§ **Extracted data entries**

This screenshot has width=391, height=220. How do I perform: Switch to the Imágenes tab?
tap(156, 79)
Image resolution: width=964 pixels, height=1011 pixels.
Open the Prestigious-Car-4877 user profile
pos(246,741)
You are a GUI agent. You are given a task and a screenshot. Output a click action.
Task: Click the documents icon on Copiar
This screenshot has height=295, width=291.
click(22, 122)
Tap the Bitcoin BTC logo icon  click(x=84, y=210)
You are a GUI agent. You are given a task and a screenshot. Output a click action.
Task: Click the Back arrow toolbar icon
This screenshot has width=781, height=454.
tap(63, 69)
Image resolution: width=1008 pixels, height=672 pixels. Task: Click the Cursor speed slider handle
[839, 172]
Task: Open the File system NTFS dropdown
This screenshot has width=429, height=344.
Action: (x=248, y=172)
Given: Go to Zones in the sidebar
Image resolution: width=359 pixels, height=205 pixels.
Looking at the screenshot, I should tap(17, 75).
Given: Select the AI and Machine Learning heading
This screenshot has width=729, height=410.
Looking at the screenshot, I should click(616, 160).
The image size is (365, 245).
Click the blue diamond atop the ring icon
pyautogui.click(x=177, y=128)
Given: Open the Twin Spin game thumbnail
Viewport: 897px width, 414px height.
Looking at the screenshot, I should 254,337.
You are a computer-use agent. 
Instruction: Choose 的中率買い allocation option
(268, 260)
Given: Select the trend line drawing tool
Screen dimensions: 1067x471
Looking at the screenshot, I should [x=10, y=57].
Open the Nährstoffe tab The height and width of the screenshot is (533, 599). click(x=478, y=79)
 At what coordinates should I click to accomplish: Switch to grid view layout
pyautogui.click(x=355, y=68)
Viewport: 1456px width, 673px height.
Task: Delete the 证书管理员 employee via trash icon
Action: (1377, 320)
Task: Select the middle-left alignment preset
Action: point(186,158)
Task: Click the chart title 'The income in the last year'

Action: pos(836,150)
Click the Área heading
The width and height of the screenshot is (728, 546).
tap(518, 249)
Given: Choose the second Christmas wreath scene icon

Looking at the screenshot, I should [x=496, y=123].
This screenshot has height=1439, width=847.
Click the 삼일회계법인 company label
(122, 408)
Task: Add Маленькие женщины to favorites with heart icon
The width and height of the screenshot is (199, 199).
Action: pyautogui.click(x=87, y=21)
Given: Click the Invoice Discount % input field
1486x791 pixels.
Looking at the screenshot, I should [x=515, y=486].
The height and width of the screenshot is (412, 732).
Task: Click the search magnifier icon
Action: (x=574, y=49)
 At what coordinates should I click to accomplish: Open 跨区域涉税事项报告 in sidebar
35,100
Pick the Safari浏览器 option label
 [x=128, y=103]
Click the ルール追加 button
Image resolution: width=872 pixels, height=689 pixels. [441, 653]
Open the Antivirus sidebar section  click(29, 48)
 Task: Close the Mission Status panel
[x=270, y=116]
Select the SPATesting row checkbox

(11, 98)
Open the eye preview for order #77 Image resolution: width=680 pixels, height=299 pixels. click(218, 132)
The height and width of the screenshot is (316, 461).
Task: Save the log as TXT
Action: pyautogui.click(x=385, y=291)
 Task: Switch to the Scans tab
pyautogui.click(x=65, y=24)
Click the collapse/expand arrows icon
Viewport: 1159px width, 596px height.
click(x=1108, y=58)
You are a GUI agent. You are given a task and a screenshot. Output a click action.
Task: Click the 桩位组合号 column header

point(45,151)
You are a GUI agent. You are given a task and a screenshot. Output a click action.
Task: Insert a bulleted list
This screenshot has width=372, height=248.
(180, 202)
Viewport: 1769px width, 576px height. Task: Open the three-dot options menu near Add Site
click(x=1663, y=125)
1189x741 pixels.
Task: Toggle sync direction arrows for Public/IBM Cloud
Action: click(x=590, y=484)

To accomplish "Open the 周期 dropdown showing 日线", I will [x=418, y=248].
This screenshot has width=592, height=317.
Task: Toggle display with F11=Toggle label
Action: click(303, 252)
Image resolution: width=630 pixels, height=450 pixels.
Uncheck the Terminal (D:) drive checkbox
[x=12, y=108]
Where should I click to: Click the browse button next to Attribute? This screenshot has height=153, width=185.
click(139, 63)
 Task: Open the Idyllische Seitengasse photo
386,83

§ **Required work**
Your response must consist of all the records, retyped exactly.

§ **Response area**
This screenshot has width=391, height=220. How do I perform: Switch to the Imágenes tab?
tap(156, 79)
Image resolution: width=964 pixels, height=1011 pixels.
Open the Prestigious-Car-4877 user profile
pos(246,741)
You are a GUI agent. You are given a task and a screenshot. Output a click action.
Task: Click the documents icon on Copiar
This screenshot has height=295, width=291.
click(22, 122)
Tap the Bitcoin BTC logo icon  click(x=84, y=210)
You are a GUI agent. You are given a task and a screenshot. Output a click action.
Task: Click the Back arrow toolbar icon
This screenshot has width=781, height=454.
tap(63, 69)
Image resolution: width=1008 pixels, height=672 pixels. Task: Click the Cursor speed slider handle
[839, 172]
Task: Open the File system NTFS dropdown
This screenshot has width=429, height=344.
Action: (x=248, y=172)
Given: Go to Zones in the sidebar
Image resolution: width=359 pixels, height=205 pixels.
Looking at the screenshot, I should tap(17, 75).
Given: Select the AI and Machine Learning heading
This screenshot has width=729, height=410.
Looking at the screenshot, I should click(616, 160).
The image size is (365, 245).
Click the blue diamond atop the ring icon
pyautogui.click(x=177, y=128)
Given: Open the Twin Spin game thumbnail
Viewport: 897px width, 414px height.
Looking at the screenshot, I should 254,337.
You are a computer-use agent. 
Instruction: Choose 的中率買い allocation option
(268, 260)
Given: Select the trend line drawing tool
Screen dimensions: 1067x471
Looking at the screenshot, I should [x=10, y=57].
Open the Nährstoffe tab The height and width of the screenshot is (533, 599). click(x=478, y=79)
 At what coordinates should I click to accomplish: Switch to grid view layout
pyautogui.click(x=355, y=68)
Viewport: 1456px width, 673px height.
Task: Delete the 证书管理员 employee via trash icon
Action: (1377, 320)
Task: Select the middle-left alignment preset
Action: point(186,158)
Task: Click the chart title 'The income in the last year'

Action: pos(836,150)
Click the Área heading
The width and height of the screenshot is (728, 546).
tap(518, 249)
Given: Choose the second Christmas wreath scene icon

Looking at the screenshot, I should [x=496, y=123].
This screenshot has height=1439, width=847.
Click the 삼일회계법인 company label
(122, 408)
Task: Add Маленькие женщины to favorites with heart icon
The width and height of the screenshot is (199, 199).
Action: pyautogui.click(x=87, y=21)
Given: Click the Invoice Discount % input field
1486x791 pixels.
Looking at the screenshot, I should [x=515, y=486].
The height and width of the screenshot is (412, 732).
Task: Click the search magnifier icon
Action: (x=574, y=49)
 At what coordinates should I click to accomplish: Open 跨区域涉税事项报告 in sidebar
35,100
Pick the Safari浏览器 option label
 [x=128, y=103]
Click the ルール追加 button
Image resolution: width=872 pixels, height=689 pixels. [441, 653]
Open the Antivirus sidebar section  click(29, 48)
 Task: Close the Mission Status panel
[x=270, y=116]
Select the SPATesting row checkbox

(11, 98)
Open the eye preview for order #77 Image resolution: width=680 pixels, height=299 pixels. click(218, 132)
The height and width of the screenshot is (316, 461).
Task: Save the log as TXT
Action: pyautogui.click(x=385, y=291)
 Task: Switch to the Scans tab
pyautogui.click(x=65, y=24)
Click the collapse/expand arrows icon
Viewport: 1159px width, 596px height.
click(x=1108, y=58)
You are a GUI agent. You are given a task and a screenshot. Output a click action.
Task: Click the 桩位组合号 column header

point(45,151)
You are a GUI agent. You are given a task and a screenshot. Output a click action.
Task: Insert a bulleted list
This screenshot has width=372, height=248.
(180, 202)
Viewport: 1769px width, 576px height. Task: Open the three-dot options menu near Add Site
click(x=1663, y=125)
1189x741 pixels.
Task: Toggle sync direction arrows for Public/IBM Cloud
Action: click(x=590, y=484)

To accomplish "Open the 周期 dropdown showing 日线", I will [x=418, y=248].
This screenshot has width=592, height=317.
Task: Toggle display with F11=Toggle label
Action: click(303, 252)
Image resolution: width=630 pixels, height=450 pixels.
Uncheck the Terminal (D:) drive checkbox
[x=12, y=108]
Where should I click to: Click the browse button next to Attribute? This screenshot has height=153, width=185.
click(139, 63)
 Task: Open the Idyllische Seitengasse photo
386,83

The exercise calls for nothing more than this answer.